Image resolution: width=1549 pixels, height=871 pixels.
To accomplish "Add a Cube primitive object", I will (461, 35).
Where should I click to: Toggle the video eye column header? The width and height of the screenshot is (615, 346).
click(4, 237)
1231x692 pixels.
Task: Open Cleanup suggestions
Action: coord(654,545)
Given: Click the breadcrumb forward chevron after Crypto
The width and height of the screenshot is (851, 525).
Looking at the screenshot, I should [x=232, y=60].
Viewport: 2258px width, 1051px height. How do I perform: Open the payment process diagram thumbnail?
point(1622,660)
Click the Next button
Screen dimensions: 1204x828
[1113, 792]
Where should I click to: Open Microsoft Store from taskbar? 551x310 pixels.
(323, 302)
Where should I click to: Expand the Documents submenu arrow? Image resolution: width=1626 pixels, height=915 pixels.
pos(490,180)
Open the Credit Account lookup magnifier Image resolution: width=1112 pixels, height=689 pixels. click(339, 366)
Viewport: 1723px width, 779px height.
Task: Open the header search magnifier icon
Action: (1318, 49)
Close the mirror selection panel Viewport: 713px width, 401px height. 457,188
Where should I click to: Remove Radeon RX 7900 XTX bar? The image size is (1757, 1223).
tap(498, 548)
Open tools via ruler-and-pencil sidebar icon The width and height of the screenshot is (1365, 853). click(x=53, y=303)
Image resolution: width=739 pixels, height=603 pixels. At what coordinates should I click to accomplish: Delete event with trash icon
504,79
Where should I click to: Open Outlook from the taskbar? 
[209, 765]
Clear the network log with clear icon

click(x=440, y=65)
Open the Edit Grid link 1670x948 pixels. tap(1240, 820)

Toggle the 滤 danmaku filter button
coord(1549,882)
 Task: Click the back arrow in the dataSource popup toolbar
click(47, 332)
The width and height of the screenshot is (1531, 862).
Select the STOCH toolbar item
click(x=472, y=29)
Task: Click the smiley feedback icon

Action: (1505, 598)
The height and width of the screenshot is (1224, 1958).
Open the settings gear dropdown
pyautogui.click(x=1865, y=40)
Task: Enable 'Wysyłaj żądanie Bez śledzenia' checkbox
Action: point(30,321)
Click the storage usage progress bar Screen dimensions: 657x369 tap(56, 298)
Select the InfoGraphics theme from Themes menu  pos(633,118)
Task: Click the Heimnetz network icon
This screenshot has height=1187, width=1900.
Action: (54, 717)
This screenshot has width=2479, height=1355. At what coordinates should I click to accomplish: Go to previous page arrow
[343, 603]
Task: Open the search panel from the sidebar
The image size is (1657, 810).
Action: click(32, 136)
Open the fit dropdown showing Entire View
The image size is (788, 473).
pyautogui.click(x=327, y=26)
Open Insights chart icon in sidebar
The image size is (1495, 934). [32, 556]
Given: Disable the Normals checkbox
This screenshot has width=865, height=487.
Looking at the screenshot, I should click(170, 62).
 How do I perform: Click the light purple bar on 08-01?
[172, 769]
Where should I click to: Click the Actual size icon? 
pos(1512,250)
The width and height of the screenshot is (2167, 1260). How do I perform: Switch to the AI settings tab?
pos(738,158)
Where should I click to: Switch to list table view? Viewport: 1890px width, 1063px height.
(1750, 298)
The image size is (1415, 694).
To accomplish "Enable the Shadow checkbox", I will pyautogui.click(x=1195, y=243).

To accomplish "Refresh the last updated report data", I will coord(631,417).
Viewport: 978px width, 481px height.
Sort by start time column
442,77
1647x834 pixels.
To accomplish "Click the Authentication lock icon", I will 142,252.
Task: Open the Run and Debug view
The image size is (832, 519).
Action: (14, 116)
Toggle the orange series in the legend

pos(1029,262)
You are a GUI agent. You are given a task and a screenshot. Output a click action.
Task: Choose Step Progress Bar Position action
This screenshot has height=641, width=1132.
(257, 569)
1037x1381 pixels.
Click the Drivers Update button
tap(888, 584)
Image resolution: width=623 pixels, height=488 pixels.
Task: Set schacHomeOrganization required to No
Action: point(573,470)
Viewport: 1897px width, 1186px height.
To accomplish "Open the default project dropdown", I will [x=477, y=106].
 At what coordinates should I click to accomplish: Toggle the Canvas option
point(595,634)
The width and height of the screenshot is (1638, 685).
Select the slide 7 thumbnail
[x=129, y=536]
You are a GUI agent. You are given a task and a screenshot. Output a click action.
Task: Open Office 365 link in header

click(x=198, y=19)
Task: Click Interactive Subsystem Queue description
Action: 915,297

----

- Goal of the exercise
Everything above, from first entry to last, must be reproduced exactly.

- Result of the task
Image resolution: width=1549 pixels, height=871 pixels.
To accomplish "Add a Cube primitive object", I will (461, 35).
Where should I click to: Toggle the video eye column header? The width and height of the screenshot is (615, 346).
click(4, 237)
1231x692 pixels.
Task: Open Cleanup suggestions
Action: coord(654,545)
Given: Click the breadcrumb forward chevron after Crypto
The width and height of the screenshot is (851, 525).
Looking at the screenshot, I should [x=232, y=60].
Viewport: 2258px width, 1051px height. How do I perform: Open the payment process diagram thumbnail?
point(1622,660)
Click the Next button
Screen dimensions: 1204x828
[1113, 792]
Where should I click to: Open Microsoft Store from taskbar? 551x310 pixels.
(323, 302)
Where should I click to: Expand the Documents submenu arrow? Image resolution: width=1626 pixels, height=915 pixels.
pos(490,180)
Open the Credit Account lookup magnifier Image resolution: width=1112 pixels, height=689 pixels. click(339, 366)
Viewport: 1723px width, 779px height.
Task: Open the header search magnifier icon
Action: (1318, 49)
Close the mirror selection panel Viewport: 713px width, 401px height. 457,188
Where should I click to: Remove Radeon RX 7900 XTX bar? The image size is (1757, 1223).
tap(498, 548)
Open tools via ruler-and-pencil sidebar icon The width and height of the screenshot is (1365, 853). click(x=53, y=303)
Image resolution: width=739 pixels, height=603 pixels. At what coordinates should I click to accomplish: Delete event with trash icon
504,79
Where should I click to: Open Outlook from the taskbar? 
[209, 765]
Clear the network log with clear icon

click(x=440, y=65)
Open the Edit Grid link 1670x948 pixels. tap(1240, 820)

Toggle the 滤 danmaku filter button
coord(1549,882)
 Task: Click the back arrow in the dataSource popup toolbar
click(47, 332)
The width and height of the screenshot is (1531, 862).
Select the STOCH toolbar item
click(x=472, y=29)
Task: Click the smiley feedback icon

Action: (1505, 598)
The height and width of the screenshot is (1224, 1958).
Open the settings gear dropdown
pyautogui.click(x=1865, y=40)
Task: Enable 'Wysyłaj żądanie Bez śledzenia' checkbox
Action: point(30,321)
Click the storage usage progress bar Screen dimensions: 657x369 tap(56, 298)
Select the InfoGraphics theme from Themes menu  pos(633,118)
Task: Click the Heimnetz network icon
This screenshot has height=1187, width=1900.
Action: (54, 717)
This screenshot has width=2479, height=1355. At what coordinates should I click to accomplish: Go to previous page arrow
[343, 603]
Task: Open the search panel from the sidebar
The image size is (1657, 810).
Action: click(32, 136)
Open the fit dropdown showing Entire View
The image size is (788, 473).
pyautogui.click(x=327, y=26)
Open Insights chart icon in sidebar
The image size is (1495, 934). [32, 556]
Given: Disable the Normals checkbox
This screenshot has width=865, height=487.
Looking at the screenshot, I should click(170, 62).
 How do I perform: Click the light purple bar on 08-01?
[172, 769]
Where should I click to: Click the Actual size icon? 
pos(1512,250)
The width and height of the screenshot is (2167, 1260). How do I perform: Switch to the AI settings tab?
pos(738,158)
Where should I click to: Switch to list table view? Viewport: 1890px width, 1063px height.
(1750, 298)
The image size is (1415, 694).
To accomplish "Enable the Shadow checkbox", I will pyautogui.click(x=1195, y=243).

To accomplish "Refresh the last updated report data", I will coord(631,417).
Viewport: 978px width, 481px height.
Sort by start time column
442,77
1647x834 pixels.
To accomplish "Click the Authentication lock icon", I will 142,252.
Task: Open the Run and Debug view
The image size is (832, 519).
Action: (14, 116)
Toggle the orange series in the legend

pos(1029,262)
You are a GUI agent. You are given a task and a screenshot. Output a click action.
Task: Choose Step Progress Bar Position action
This screenshot has height=641, width=1132.
(257, 569)
1037x1381 pixels.
Click the Drivers Update button
tap(888, 584)
Image resolution: width=623 pixels, height=488 pixels.
Task: Set schacHomeOrganization required to No
Action: point(573,470)
Viewport: 1897px width, 1186px height.
To accomplish "Open the default project dropdown", I will [x=477, y=106].
 At what coordinates should I click to accomplish: Toggle the Canvas option
point(595,634)
The width and height of the screenshot is (1638, 685).
Select the slide 7 thumbnail
[x=129, y=536]
You are a GUI agent. You are given a task and a screenshot. Output a click action.
Task: Open Office 365 link in header

click(x=198, y=19)
Task: Click Interactive Subsystem Queue description
Action: 915,297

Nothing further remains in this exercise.